Maybe you have noticed the sudden appearance of "dinner places" at which one can purchase a meal or meals in which most of the preparation is already done. We've tried a couple of them and here are my thoughts:
Whatz for Dinner is a store near us (they also have an in-town location) which is owned by a former chef. He and his wife do all of the prep work so that customers may order meals to pick up ready for cooking. The menus are interesting and varied and the food was very good. The instructions were sometimes lacking, but someone who is a frequent cook would not have a hard time winging it. An example of one meal we had was stuffed pork chops: You put the butter/oil mixture into your pan and heat it up, then add the chops, onions and garlic, once the chops are browned on one side, you flip them, add the sauce and mushrooms and put the whole pan into the oven. Sweet potatoes were ready for boiling with butter/seasoning to add at the end after mashing. Vegetables were cut, seasoned and buttered, ready for the microwave. If associating the meals from this store with a Food Network show, I'd say that Emeril is the closest. The cost: $7-20 per meal. Fish and holiday meals are fancier and cost more than the pork/beef/chicken stuff.

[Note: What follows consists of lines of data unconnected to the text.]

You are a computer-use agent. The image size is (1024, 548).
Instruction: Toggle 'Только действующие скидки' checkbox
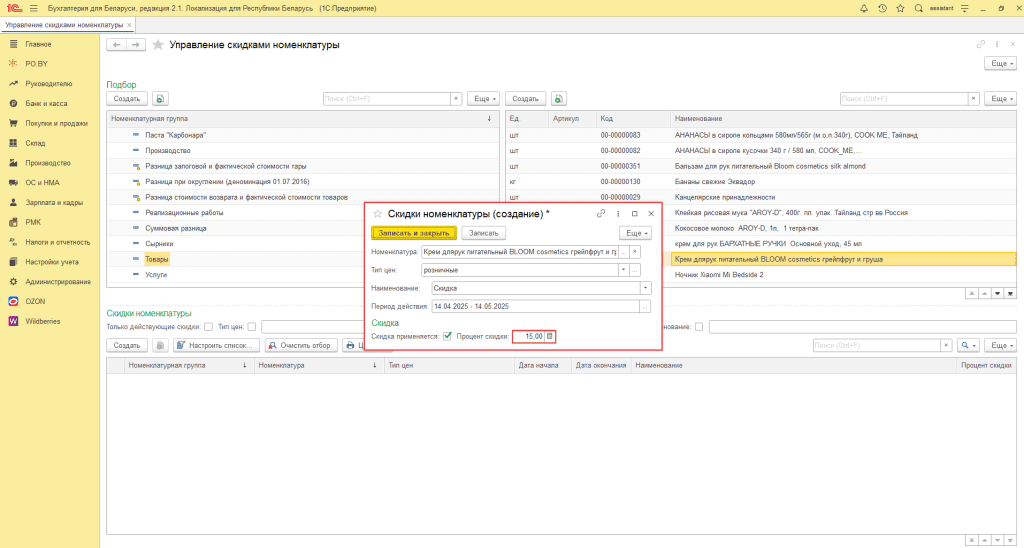pyautogui.click(x=208, y=327)

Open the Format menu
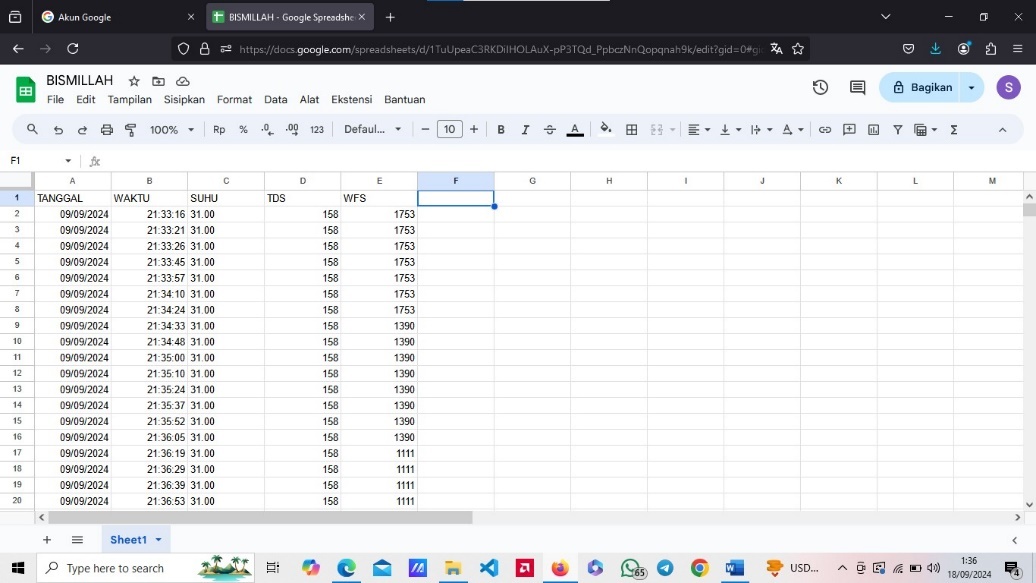point(234,100)
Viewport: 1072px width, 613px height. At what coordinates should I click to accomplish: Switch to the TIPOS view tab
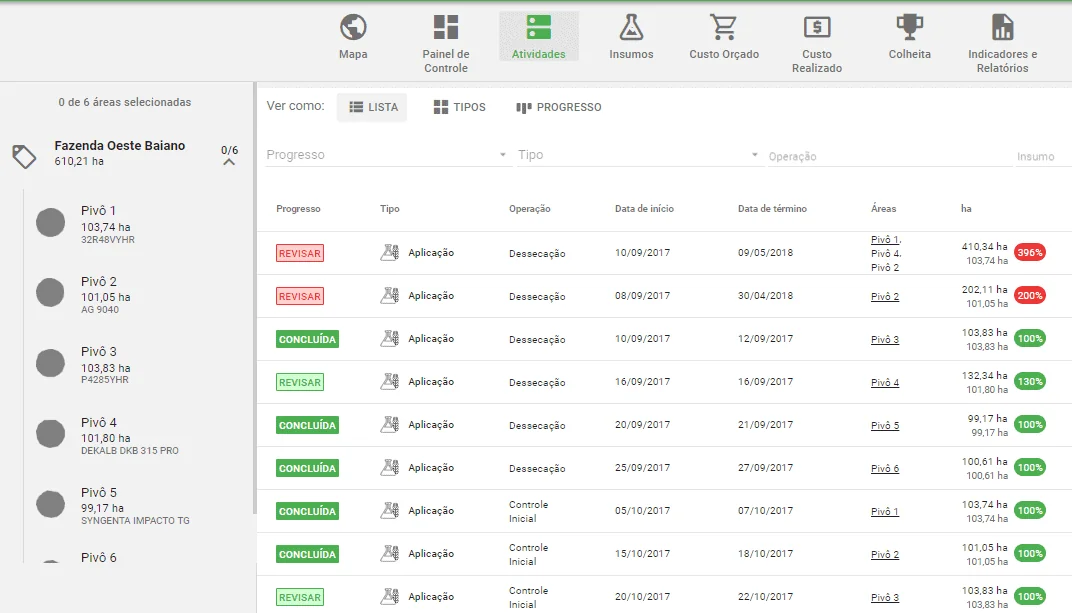pyautogui.click(x=459, y=107)
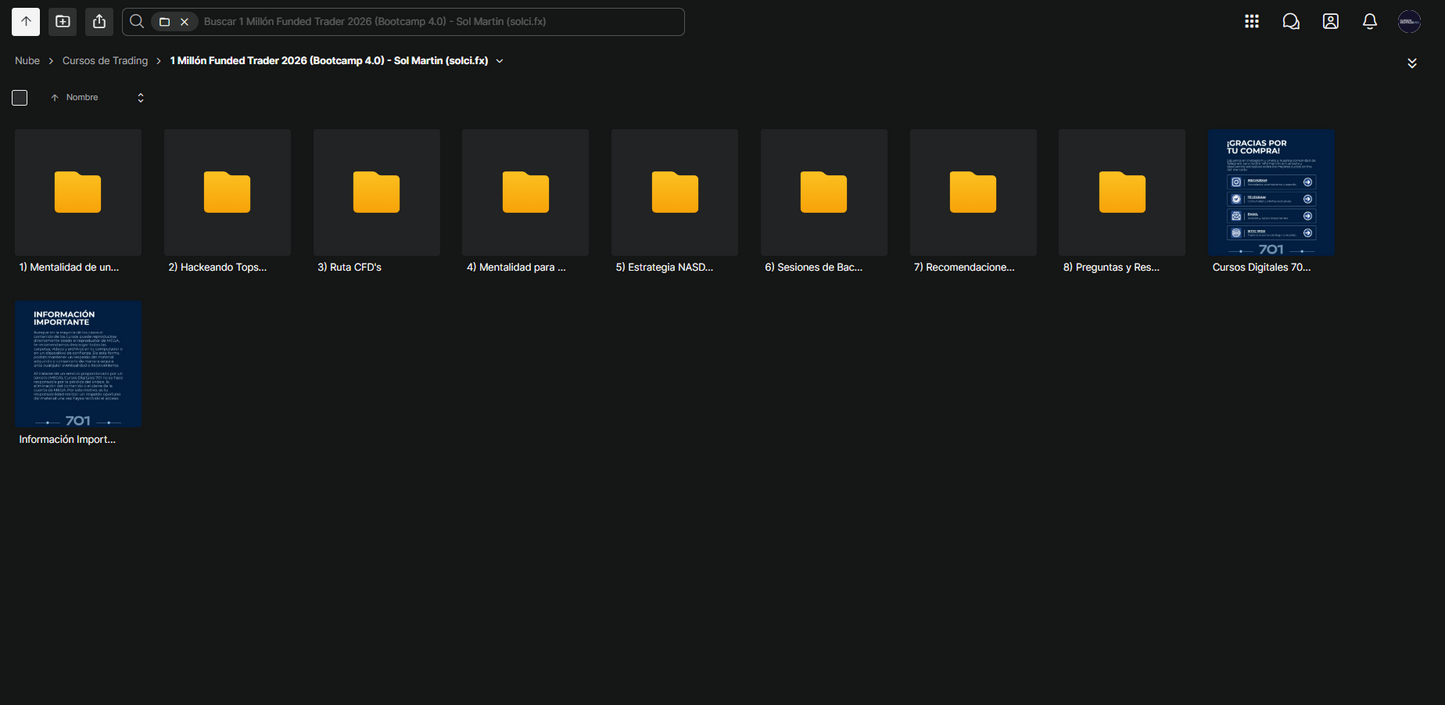1445x705 pixels.
Task: Click the new folder icon
Action: pos(62,21)
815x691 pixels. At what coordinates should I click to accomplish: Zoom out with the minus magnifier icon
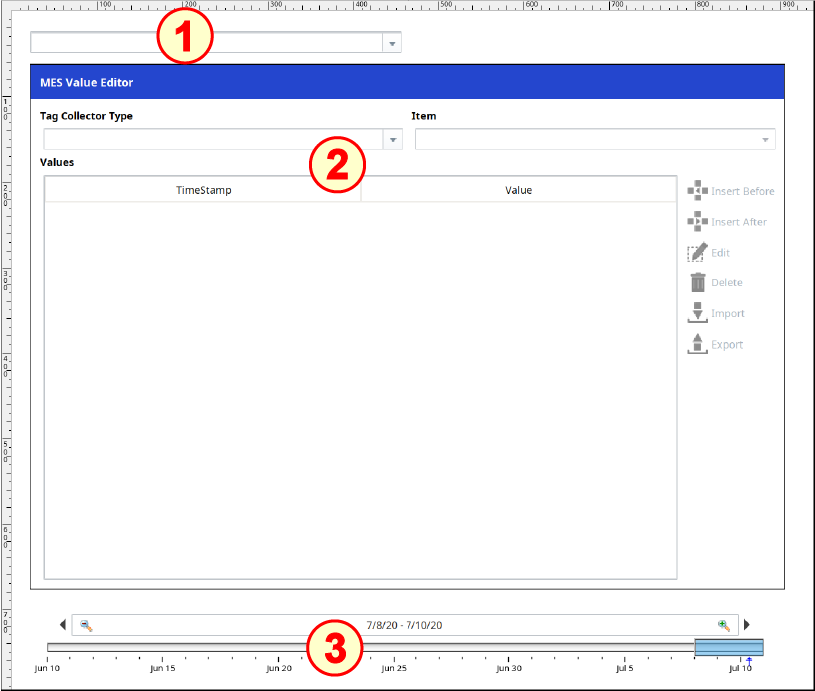pos(86,625)
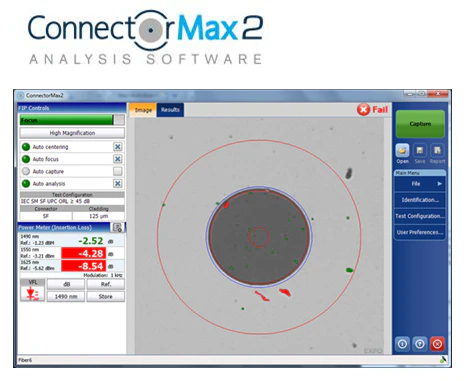Open the help question-mark icon
474x381 pixels.
click(x=420, y=344)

Super Suppers is a meal preparation store at which one may purchase 6 or 12 entrees to take home and freeze. The store will prepare the meals for you or you can go in and assemble them yourself. The lure here is that you can have "meal parties" with friends or family. I'd associate this store with Semi-Homemade with Sandra Lee because the food is all pre-done and customers just assemble it. Some meals that I made at our playgroup party were chicken en croute (pot pie), stuffed green peppers and pasta fagiole soup. The food is also very good, but either their portion size is way small or Doug and I eat like lumberjacks. Cost per entree: $3-4 (their portions) or $6-8 (our portions).
Please note that neither of these places are for vegetarians, though they do offer some vegetarian things. Doug and I guessed that the cost to purchase them (rather than make them at home) would be too high to make vegetarian meals a good value. For some cool vegetarian ideas, check out this blog - the vegan lunchbox.
Anyway, the nutshell is - both of these places (and the billion other ones cropping up everywhere) are interesting and I will be surprised to see which operational model ends up being most successful. They do save time (how much time is debatable) but they cost more than cooking from scratch so they will likely remain a nice treat for us instead of a regular plan.